Williams was asked how the Trust's aim to be a 50% shareholder in the club was going and how long might it take to get there?
"We have a very supportive relationship with the football club as a Trust. They know that the amount of investment put in has exceeded what we originally said and they've allowed us more time to do that.
"I'm confident that the Trust will be able to raise the finance that we need to gain 50%. My own feeling is that we should do that certainly well within the timescale as we now have a reasonable timescale in which to do that.
"What we've got to do after this period of six months of inertia is to get everything back on track again and start doing the activities and the fundraising things we were doing in the past to give us that income to make us a sustainable Trust and also put us in a position where we can get 50% ownership.
"We've never had that opportunity at Hereford before and now we have that chance to do that so my real objective is to try to get to that 50% And then we can start to look at the other issues that around that."
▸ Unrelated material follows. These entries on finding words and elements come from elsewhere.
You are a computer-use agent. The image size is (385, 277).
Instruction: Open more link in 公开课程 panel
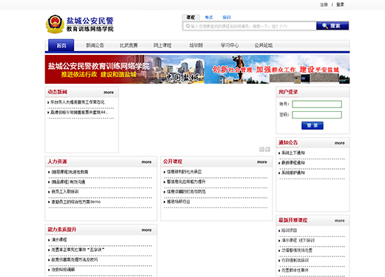(262, 162)
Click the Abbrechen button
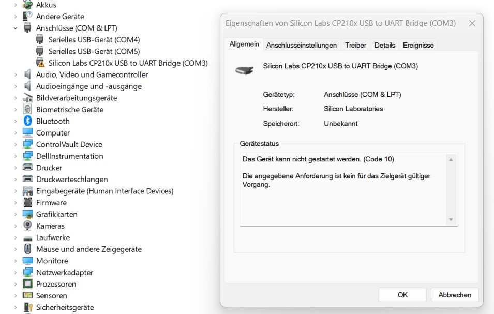The width and height of the screenshot is (494, 314). [455, 295]
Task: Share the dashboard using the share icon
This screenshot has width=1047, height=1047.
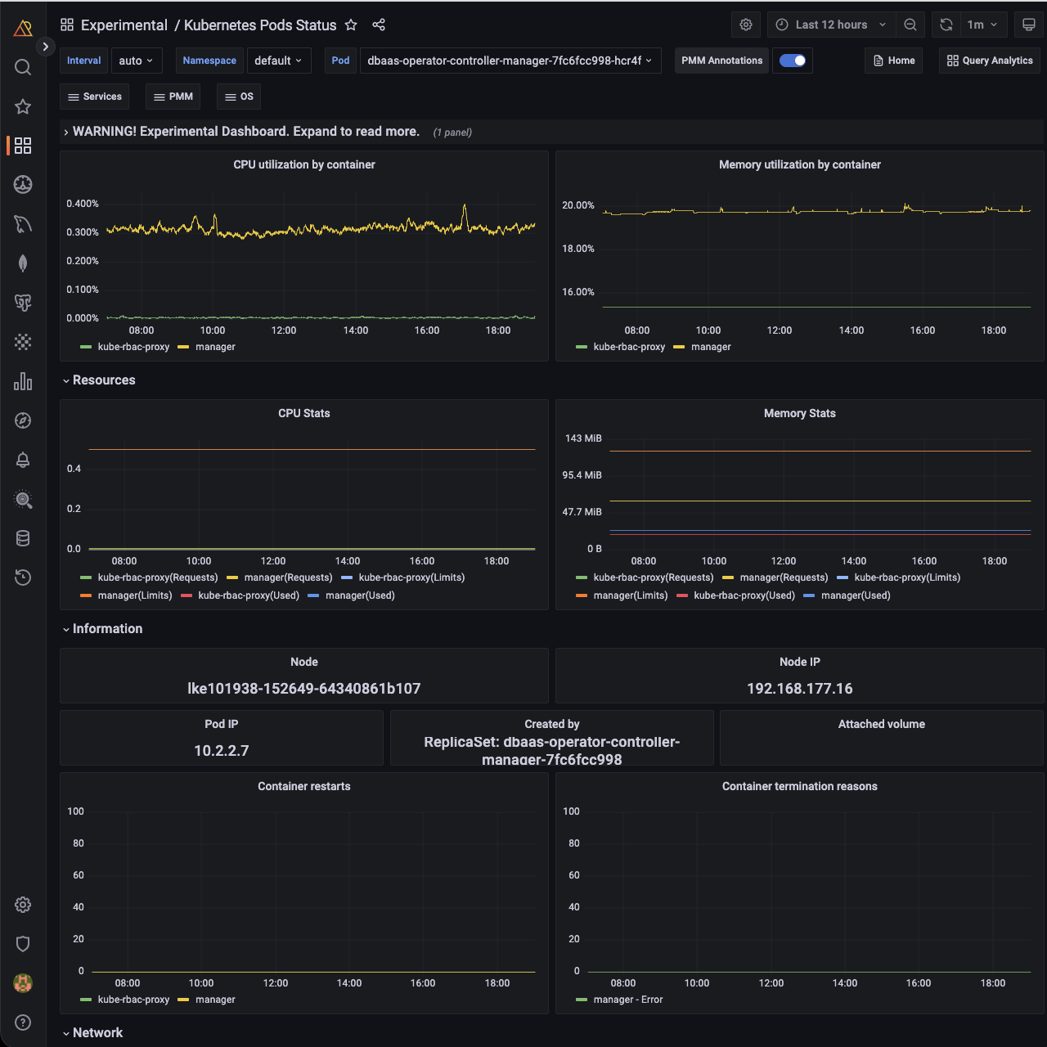Action: [x=379, y=25]
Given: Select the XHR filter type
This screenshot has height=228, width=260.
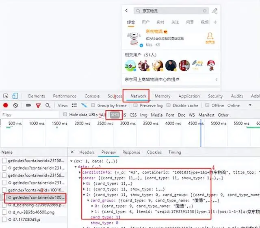Looking at the screenshot, I should click(x=115, y=115).
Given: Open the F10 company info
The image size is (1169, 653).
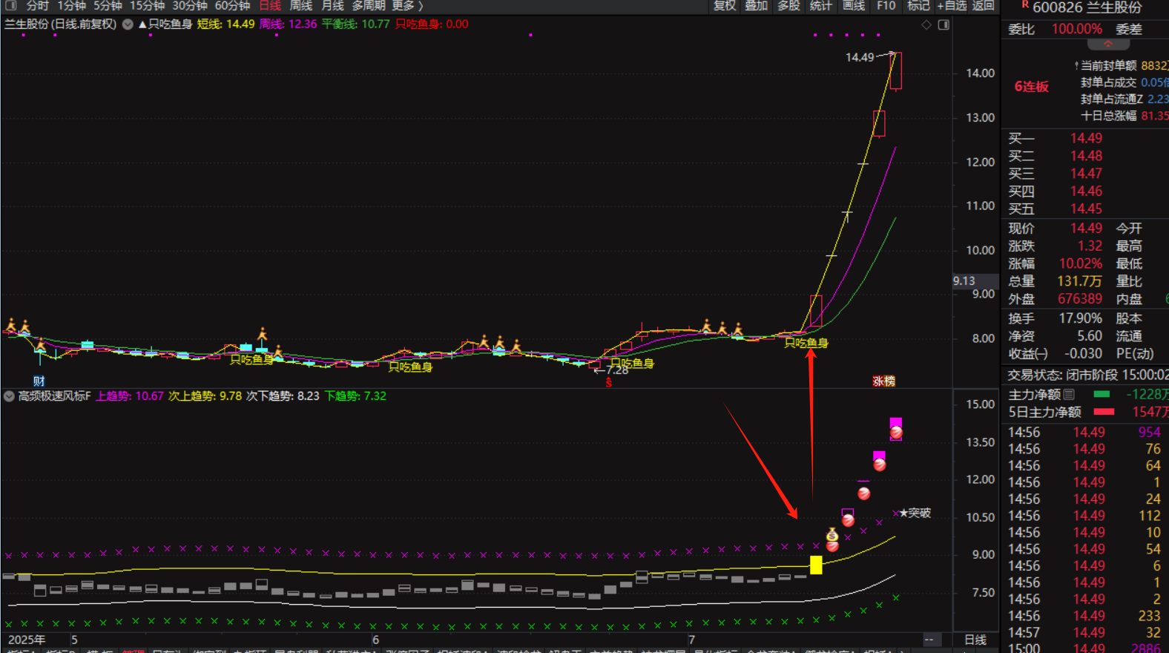Looking at the screenshot, I should 886,5.

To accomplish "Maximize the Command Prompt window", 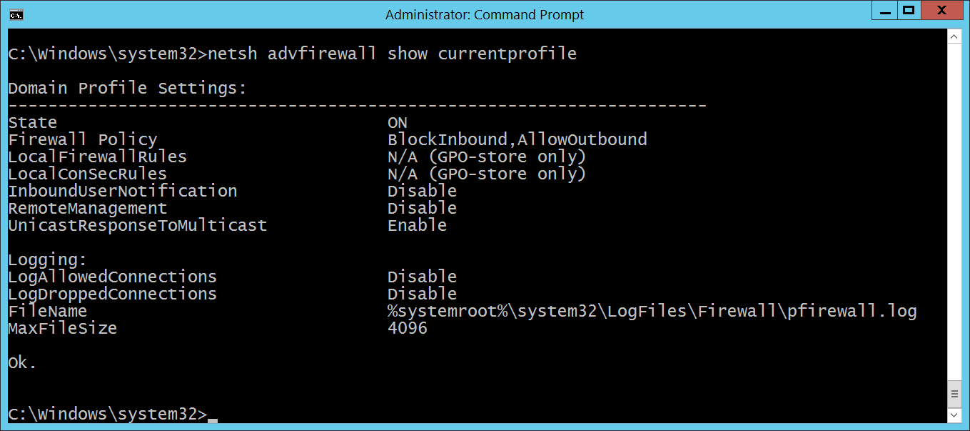I will click(909, 11).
It was pointed out to Williams that one of the criticisms of the board was that they hadn't managed to get four HUST members on the HFC board. Did he see that ever happening?
"I can't speak for the board but my own personal opinion would be that if we own 50% of the club there is a good case to address 50% shareholding in the football board.
"We're not that now it's 3/4 and that's out of balance.
"What I would hope is once we get to that figure then we can talk from a position of strength rather than from a position of weakness."
BN - So it's not beyond the realms of possibility that there may be four Trust members on the main HFC board in good time?
"Yes, in good time. That's exactly the key point in good time. I don't know what the board's reaction would be, I don't know what the benefactor's reaction might be but what I do know is until we get to that 50% shared ownership we don't have a position to negotiate.
"The ambition when we started this was to look at a 100% fan owned club but the model wouldn't work for Hereford. We have a great asset in Edgar Street. It's one of the best things we've got, the stadium itself. It can earn us an income, it puts us in a really strong position as far as football is concerned.
"But it's also a liability, it's high maintenance, it takes a lot of keeping up to scratch. I announced tonight at the meeting that we've got the CCTV to sort out by the start of next season. CCTV is expensive and we've got to put it in because the crowds we are getting demand - we are getting League Two crowds and we're trying to manage with a CCTV system which is probably only working at 60% capacity.
"So the model for us is great, I think it works really well. It's not what we ideally wanted, it's not a perfect world but it's given us this foothold to try and get the fans of Hereford United who really, in my opinion, saved the club because of the way they behaved when the London people came in.
"It gave us the opportunity, we grasped it, we've taken it. It's the best deal we got at the time. 97% of fans voted for it."